Here he goes again, banging on about passwords
Yes, I know, but here’s a statistic that I find a bit shocking, so I think it’s worth returning to the subject.
According to recent research, FICO claims that over 25% of people in the UK use five or fewer passwords across all their accounts. I don’t know how many accounts each of us has, but it must be at least 25 on average. That would mean that, on average, in this country a quarter of people use each password in at least five different places. Is it any wonder that so many accounts are hacked?
Given that the account credentials usually consist of just an email address and a password, then every email address and password combination that is exposed in a data breach could unlock many other accounts. Why on earth do people risk that? We have absolutely no control whatsoever over how secure our email and password are kept by the organisations to which we entrust them. If you re-use that combination elsewhere then you are, in effect, saying to each of those organisations “the security of other acounts of mine depends on how secure your systems are – but I don’t know how secure your systems are”. It is like entrusting the keys of several properties to an organisation that might just leave those keys lying around for anyone to pick up.

Why the reluctance to assign unique passwords to accounts? I don’t think it can be any more complicated than a matter of convenience, I encounter many many clients who are not methodical when it comes to recording and retrieving passwords. And yet, as I have blogged before, it is not difficult to record this information in a simple Excel spreadsheet or Word document and to have that file password-protected. Thereafter, you only need to remember one password – the one that opens that document.
Surely it is easier to develop the simple habit of doing this than endure all of the grief that lost passwords and mis-remembered passwords cause (not to mention the consequences of hacked accounts). I’ve long since lost count of the number of times clients wonder aloud whether they added “123” or “99” or whatever to the end of the password (and did it begin with a capital letter, and which of their children’s or cats’ names was it etc?)

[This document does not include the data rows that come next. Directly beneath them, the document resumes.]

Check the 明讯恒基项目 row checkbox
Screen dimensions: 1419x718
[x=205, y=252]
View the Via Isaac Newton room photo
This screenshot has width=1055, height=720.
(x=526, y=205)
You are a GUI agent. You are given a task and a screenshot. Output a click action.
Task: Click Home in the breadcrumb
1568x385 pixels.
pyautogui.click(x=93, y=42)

Even when people use so few different passwords, they still often struggle to use them. Apparently, almost 25% of people have failed to complete an online purchase because of password problems and 15% of people have failed to open a new account because of password problems.
Clearly, there is plenty of room for alternative methods of authentication to replace passwords, and the evidence is that we become more likely to trust alternative methods as we get more experience of using them. Such alternative methods include facial recognition, fingerprinting, and voice recognition.

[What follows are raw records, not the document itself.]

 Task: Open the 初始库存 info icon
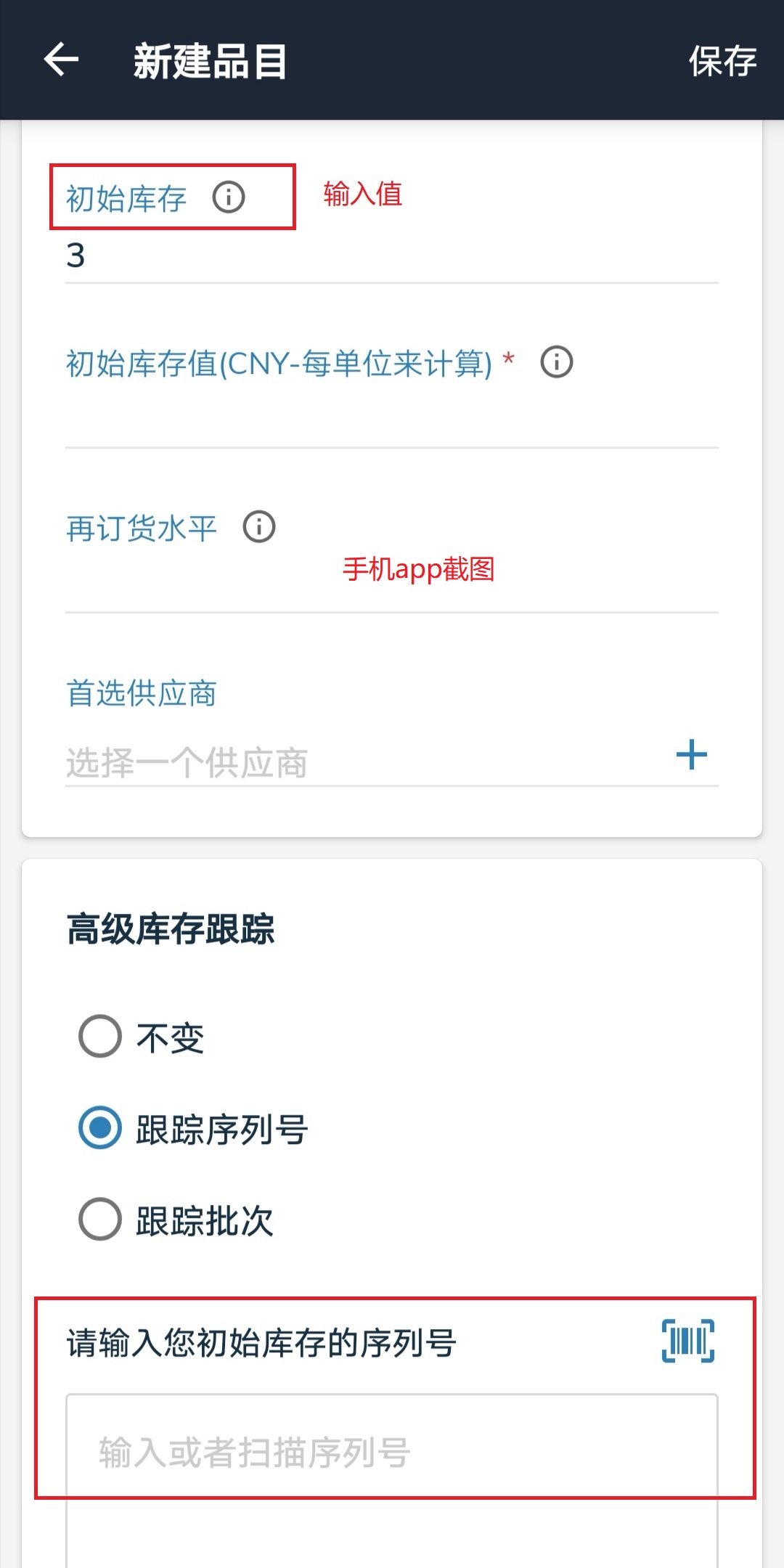click(229, 197)
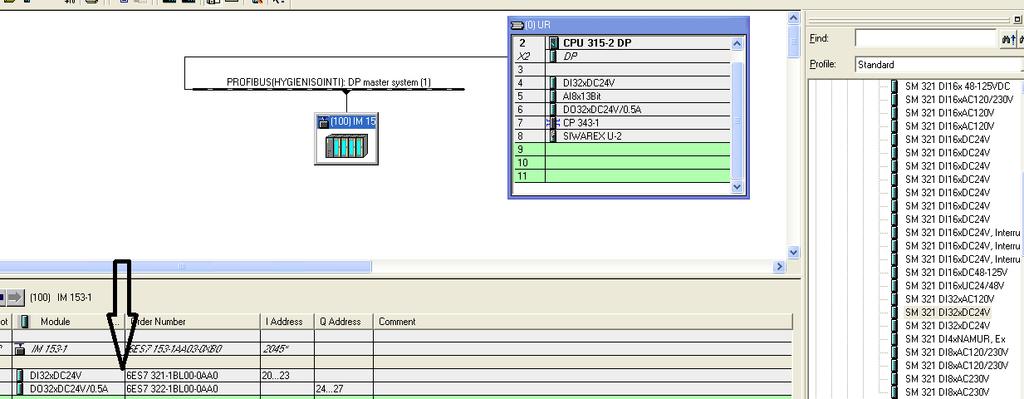The image size is (1024, 399).
Task: Select SM 321 DI32xDC24V highlighted catalog entry
Action: [947, 312]
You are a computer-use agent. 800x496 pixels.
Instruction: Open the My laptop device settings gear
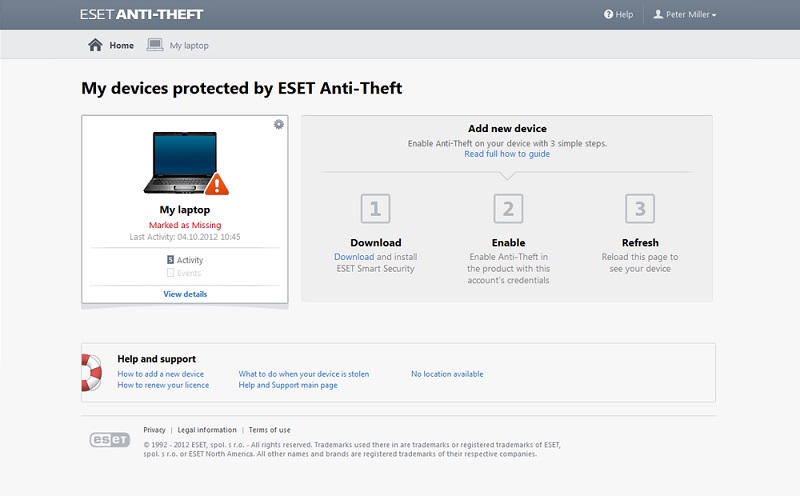tap(279, 124)
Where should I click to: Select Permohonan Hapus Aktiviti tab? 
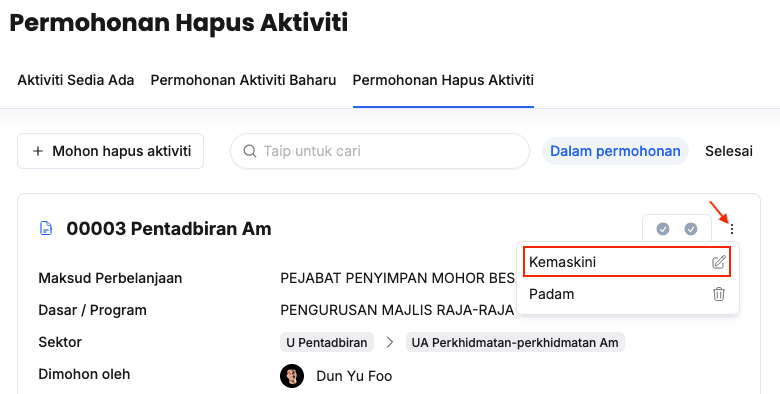(443, 80)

So, hopefully, there will come a day when we won’t need to quickly lay our hands on dozens of different passwords. However, that day hasn’t arrived yet, so, in the meantime, I recommend a simple, password-protected document if you don’t want to engage with any of the dedicated password programs that there are out there.
The two complaints I hear most from my clients are:
(1) why do they have to keep changing things?

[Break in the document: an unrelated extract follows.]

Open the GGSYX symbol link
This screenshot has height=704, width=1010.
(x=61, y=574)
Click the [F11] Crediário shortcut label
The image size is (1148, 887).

(2) how are we supposed to remember all these passwords?
I’m afraid that the answer to both questions is, to a large extent, the same. Information Technology is still a rapidly-changing technology and our world runs on change, advance, improved efficiency. How could capitalism survive without it? Moreover, we just happen to be living in a time of huge change in this one area and, because it’s completely global, every malevolent person in the world has access to it and wants to exploit you and it. Therefore, security is paramount and there is a constant “cat and mouse” game going on between the security experts and the villains.
And yet, for all the grumblings about change and passwords, I don’t hear of swathes of the population abandoning their IT and going back to “simpler times”. Surely that says something about the benefits of information technology outweighing the frustrations.